* TASK PROMPT: Print nothing but the lines below starting at the line that holds "About Us (393, 1794)" and ending at the line that holds "[Advertisement] (394, 1800)", including both, each exactly as written.

* EXERCISE MATERIAL:
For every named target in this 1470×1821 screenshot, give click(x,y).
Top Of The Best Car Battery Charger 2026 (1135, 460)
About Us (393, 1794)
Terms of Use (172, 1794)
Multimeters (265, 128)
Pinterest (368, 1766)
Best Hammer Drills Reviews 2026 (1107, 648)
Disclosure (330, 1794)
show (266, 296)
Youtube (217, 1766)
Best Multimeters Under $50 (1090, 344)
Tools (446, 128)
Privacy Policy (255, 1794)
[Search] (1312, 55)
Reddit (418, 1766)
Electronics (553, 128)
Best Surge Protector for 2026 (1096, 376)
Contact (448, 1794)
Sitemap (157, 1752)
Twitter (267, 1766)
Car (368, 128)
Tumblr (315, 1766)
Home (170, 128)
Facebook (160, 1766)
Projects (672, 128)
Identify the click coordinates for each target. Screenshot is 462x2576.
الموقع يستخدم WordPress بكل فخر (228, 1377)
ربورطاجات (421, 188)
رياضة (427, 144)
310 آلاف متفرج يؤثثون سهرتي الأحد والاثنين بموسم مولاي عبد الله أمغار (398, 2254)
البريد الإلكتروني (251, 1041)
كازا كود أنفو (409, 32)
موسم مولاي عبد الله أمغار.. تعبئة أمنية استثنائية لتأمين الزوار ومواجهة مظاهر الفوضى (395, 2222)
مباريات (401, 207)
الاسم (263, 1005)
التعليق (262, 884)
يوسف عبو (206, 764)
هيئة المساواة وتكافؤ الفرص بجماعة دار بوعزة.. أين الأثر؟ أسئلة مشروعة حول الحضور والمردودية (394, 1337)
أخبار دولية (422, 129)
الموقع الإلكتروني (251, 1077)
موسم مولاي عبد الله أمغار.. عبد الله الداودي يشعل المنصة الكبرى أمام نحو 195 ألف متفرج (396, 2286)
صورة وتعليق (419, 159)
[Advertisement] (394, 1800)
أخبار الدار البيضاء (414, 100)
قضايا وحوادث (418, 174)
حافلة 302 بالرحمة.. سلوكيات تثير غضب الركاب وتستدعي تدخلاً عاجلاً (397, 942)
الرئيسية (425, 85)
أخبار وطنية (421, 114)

* YOUR RESPONSE:
About Us (393, 1794)
Terms of Use (172, 1794)
Multimeters (265, 128)
Pinterest (368, 1766)
Best Hammer Drills Reviews 2026 (1107, 648)
Disclosure (330, 1794)
show (266, 296)
Youtube (217, 1766)
Best Multimeters Under $50 (1090, 344)
Tools (446, 128)
Privacy Policy (255, 1794)
[Search] (1312, 55)
Reddit (418, 1766)
Electronics (553, 128)
Best Surge Protector for 2026 (1096, 376)
Contact (448, 1794)
Sitemap (157, 1752)
Twitter (267, 1766)
Car (368, 128)
Tumblr (315, 1766)
Home (170, 128)
Facebook (160, 1766)
Projects (672, 128)
Identify the click coordinates for each target. Screenshot is 462x2576.
الموقع يستخدم WordPress بكل فخر (228, 1377)
ربورطاجات (421, 188)
رياضة (427, 144)
310 آلاف متفرج يؤثثون سهرتي الأحد والاثنين بموسم مولاي عبد الله أمغار (398, 2254)
البريد الإلكتروني (251, 1041)
كازا كود أنفو (409, 32)
موسم مولاي عبد الله أمغار.. تعبئة أمنية استثنائية لتأمين الزوار ومواجهة مظاهر الفوضى (395, 2222)
مباريات (401, 207)
الاسم (263, 1005)
التعليق (262, 884)
يوسف عبو (206, 764)
هيئة المساواة وتكافؤ الفرص بجماعة دار بوعزة.. أين الأثر؟ أسئلة مشروعة حول الحضور والمردودية (394, 1337)
أخبار دولية (422, 129)
الموقع الإلكتروني (251, 1077)
موسم مولاي عبد الله أمغار.. عبد الله الداودي يشعل المنصة الكبرى أمام نحو 195 ألف متفرج (396, 2286)
صورة وتعليق (419, 159)
[Advertisement] (394, 1800)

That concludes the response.